[[ INPUT DATA, beginning ]]

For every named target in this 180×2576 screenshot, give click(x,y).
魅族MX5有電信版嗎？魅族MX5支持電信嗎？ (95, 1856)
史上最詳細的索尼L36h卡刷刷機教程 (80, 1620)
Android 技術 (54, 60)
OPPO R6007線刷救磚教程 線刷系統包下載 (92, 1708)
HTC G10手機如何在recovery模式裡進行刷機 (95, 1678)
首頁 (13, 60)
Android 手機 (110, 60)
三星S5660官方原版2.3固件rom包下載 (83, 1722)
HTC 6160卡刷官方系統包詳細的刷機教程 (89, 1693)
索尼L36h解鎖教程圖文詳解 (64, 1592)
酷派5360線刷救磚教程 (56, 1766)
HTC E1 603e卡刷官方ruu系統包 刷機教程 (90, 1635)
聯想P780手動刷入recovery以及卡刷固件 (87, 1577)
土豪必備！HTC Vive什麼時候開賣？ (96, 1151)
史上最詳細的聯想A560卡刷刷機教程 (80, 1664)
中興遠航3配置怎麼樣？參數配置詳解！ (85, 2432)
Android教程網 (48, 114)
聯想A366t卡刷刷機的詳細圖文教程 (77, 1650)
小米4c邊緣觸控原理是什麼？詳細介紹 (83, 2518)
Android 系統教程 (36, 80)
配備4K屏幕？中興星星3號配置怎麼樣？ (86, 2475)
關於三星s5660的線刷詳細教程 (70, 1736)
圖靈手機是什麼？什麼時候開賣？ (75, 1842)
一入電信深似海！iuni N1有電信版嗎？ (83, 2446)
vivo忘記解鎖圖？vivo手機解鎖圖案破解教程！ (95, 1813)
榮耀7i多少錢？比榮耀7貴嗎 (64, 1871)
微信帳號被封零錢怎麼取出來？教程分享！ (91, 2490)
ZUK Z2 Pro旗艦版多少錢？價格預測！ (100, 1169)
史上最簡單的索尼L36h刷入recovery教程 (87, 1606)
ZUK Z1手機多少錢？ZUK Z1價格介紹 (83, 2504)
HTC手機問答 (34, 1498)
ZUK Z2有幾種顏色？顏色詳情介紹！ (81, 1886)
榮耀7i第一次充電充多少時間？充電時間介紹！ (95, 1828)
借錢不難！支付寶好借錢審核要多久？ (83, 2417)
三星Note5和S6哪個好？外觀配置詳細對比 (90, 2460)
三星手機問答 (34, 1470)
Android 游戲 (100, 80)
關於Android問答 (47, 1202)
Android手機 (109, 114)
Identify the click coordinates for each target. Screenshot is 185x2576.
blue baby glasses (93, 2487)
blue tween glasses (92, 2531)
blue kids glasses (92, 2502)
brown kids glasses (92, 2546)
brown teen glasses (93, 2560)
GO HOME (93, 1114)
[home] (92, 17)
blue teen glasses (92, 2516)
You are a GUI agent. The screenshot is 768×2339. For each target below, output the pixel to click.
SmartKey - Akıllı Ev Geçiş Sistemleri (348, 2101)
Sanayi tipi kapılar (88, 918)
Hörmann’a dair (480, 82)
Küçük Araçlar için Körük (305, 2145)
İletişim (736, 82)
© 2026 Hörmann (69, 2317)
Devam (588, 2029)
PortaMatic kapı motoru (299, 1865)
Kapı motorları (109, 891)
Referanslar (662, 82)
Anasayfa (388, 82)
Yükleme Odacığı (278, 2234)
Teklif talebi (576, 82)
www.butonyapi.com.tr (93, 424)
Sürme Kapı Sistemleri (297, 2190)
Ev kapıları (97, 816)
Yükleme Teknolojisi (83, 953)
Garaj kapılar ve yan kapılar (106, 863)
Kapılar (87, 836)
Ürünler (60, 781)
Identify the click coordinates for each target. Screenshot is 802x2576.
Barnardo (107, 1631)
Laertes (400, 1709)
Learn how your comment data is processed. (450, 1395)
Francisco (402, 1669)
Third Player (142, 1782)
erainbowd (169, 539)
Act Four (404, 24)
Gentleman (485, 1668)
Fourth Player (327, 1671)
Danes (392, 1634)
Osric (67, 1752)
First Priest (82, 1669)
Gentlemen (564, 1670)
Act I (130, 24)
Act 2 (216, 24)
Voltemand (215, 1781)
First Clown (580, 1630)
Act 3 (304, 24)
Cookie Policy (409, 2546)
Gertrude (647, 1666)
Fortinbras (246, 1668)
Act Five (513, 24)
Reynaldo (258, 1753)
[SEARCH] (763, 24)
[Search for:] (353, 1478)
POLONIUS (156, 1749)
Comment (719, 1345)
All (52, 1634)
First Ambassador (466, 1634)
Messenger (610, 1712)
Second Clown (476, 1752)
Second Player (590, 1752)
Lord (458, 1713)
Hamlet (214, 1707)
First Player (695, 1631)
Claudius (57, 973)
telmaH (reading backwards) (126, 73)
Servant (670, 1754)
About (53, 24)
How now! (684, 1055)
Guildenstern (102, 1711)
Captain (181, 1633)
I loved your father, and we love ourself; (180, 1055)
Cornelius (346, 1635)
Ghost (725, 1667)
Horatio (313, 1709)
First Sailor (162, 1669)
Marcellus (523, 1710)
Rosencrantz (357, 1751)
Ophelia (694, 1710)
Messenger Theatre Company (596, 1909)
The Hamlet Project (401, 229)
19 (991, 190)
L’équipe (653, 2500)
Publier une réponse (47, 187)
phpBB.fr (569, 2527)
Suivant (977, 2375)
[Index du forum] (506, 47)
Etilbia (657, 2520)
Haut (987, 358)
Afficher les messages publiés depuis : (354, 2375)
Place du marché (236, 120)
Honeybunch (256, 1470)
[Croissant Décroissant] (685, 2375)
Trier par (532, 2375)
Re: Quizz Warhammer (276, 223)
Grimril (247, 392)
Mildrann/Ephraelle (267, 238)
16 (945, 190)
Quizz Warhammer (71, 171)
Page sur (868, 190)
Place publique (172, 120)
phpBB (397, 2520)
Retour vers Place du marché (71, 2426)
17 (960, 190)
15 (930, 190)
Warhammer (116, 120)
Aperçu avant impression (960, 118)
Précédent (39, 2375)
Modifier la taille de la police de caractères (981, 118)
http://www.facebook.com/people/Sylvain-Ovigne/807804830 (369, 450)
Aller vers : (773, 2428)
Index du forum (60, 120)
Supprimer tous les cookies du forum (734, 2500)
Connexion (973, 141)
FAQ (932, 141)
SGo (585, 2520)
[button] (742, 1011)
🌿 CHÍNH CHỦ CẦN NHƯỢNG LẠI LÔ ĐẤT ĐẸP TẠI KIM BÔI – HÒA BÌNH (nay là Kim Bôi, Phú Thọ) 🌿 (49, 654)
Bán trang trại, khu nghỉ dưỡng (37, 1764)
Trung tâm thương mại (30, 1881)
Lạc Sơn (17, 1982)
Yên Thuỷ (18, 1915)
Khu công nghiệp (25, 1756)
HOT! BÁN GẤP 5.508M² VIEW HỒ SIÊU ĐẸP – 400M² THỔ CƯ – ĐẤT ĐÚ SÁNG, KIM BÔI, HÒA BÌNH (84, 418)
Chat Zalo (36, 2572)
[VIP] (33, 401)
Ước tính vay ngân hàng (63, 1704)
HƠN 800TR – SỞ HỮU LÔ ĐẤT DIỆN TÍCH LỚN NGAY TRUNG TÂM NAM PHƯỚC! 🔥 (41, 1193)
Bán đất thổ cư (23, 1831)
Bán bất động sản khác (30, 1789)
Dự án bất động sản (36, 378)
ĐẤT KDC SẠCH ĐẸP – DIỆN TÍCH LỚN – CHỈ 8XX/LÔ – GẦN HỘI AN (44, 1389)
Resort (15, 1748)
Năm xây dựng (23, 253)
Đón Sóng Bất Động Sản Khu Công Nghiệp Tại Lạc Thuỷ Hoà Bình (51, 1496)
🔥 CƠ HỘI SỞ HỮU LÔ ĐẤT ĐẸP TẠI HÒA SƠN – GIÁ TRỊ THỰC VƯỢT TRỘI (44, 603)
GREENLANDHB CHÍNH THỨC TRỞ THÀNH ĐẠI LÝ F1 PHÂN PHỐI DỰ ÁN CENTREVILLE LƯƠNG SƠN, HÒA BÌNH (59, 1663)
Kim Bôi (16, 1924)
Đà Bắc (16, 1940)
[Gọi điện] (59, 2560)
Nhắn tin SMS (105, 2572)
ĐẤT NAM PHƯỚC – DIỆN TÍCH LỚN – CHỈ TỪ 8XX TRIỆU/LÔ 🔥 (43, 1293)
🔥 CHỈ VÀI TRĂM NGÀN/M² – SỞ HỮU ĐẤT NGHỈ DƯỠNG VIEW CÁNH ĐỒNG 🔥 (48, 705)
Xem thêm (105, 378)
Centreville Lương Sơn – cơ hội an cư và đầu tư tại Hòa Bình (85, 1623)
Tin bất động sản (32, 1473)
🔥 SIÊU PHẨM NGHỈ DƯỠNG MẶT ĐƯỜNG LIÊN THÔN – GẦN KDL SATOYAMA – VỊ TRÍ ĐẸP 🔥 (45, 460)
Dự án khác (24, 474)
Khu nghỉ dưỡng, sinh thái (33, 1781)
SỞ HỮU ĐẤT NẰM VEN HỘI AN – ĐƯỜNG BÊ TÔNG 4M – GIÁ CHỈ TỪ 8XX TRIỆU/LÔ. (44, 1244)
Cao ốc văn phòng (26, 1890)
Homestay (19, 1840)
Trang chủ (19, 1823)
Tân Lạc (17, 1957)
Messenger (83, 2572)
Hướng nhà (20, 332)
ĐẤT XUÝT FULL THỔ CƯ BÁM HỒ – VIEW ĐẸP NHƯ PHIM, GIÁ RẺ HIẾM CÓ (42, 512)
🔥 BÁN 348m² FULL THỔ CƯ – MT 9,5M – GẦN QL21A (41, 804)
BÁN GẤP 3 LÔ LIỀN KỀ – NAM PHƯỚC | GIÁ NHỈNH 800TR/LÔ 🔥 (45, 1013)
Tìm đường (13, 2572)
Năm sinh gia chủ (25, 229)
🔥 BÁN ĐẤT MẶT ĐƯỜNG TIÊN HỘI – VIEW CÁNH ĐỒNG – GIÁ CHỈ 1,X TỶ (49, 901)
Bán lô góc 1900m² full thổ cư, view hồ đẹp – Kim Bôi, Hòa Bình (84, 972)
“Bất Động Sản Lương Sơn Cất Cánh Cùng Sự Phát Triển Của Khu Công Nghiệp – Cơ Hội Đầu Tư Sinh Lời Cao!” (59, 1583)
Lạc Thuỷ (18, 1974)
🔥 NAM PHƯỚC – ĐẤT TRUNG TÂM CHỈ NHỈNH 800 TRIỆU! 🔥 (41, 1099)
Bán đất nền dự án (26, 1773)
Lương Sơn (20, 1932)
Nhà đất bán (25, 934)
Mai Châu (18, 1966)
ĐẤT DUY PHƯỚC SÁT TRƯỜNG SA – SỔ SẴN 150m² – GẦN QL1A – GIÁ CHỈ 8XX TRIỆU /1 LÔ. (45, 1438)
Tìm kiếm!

[[ INPUT DATA, end ]]

Output only an exact transcription of the lines above from the one with "Barnardo (107, 1631)" up to and including the one with "Précédent (39, 2375)".

Barnardo (107, 1631)
Laertes (400, 1709)
Learn how your comment data is processed. (450, 1395)
Francisco (402, 1669)
Third Player (142, 1782)
erainbowd (169, 539)
Act Four (404, 24)
Gentleman (485, 1668)
Fourth Player (327, 1671)
Danes (392, 1634)
Osric (67, 1752)
First Priest (82, 1669)
Gentlemen (564, 1670)
Act I (130, 24)
Act 2 (216, 24)
Voltemand (215, 1781)
First Clown (580, 1630)
Act 3 (304, 24)
Cookie Policy (409, 2546)
Gertrude (647, 1666)
Fortinbras (246, 1668)
Act Five (513, 24)
Reynaldo (258, 1753)
[SEARCH] (763, 24)
[Search for:] (353, 1478)
POLONIUS (156, 1749)
Comment (719, 1345)
All (52, 1634)
First Ambassador (466, 1634)
Messenger (610, 1712)
Second Clown (476, 1752)
Second Player (590, 1752)
Lord (458, 1713)
Hamlet (214, 1707)
First Player (695, 1631)
Claudius (57, 973)
telmaH (reading backwards) (126, 73)
Servant (670, 1754)
About (53, 24)
How now! (684, 1055)
Guildenstern (102, 1711)
Captain (181, 1633)
I loved your father, and we love ourself; (180, 1055)
Cornelius (346, 1635)
Ghost (725, 1667)
Horatio (313, 1709)
First Sailor (162, 1669)
Marcellus (523, 1710)
Rosencrantz (357, 1751)
Ophelia (694, 1710)
Messenger Theatre Company (596, 1909)
The Hamlet Project (401, 229)
19 (991, 190)
L’équipe (653, 2500)
Publier une réponse (47, 187)
phpBB.fr (569, 2527)
Suivant (977, 2375)
[Index du forum] (506, 47)
Etilbia (657, 2520)
Haut (987, 358)
Afficher les messages publiés depuis : (354, 2375)
Place du marché (236, 120)
Honeybunch (256, 1470)
[Croissant Décroissant] (685, 2375)
Trier par (532, 2375)
Re: Quizz Warhammer (276, 223)
Grimril (247, 392)
Mildrann/Ephraelle (267, 238)
16 (945, 190)
Quizz Warhammer (71, 171)
Page sur (868, 190)
Place publique (172, 120)
phpBB (397, 2520)
Retour vers Place du marché (71, 2426)
17 (960, 190)
15 (930, 190)
Warhammer (116, 120)
Aperçu avant impression (960, 118)
Précédent (39, 2375)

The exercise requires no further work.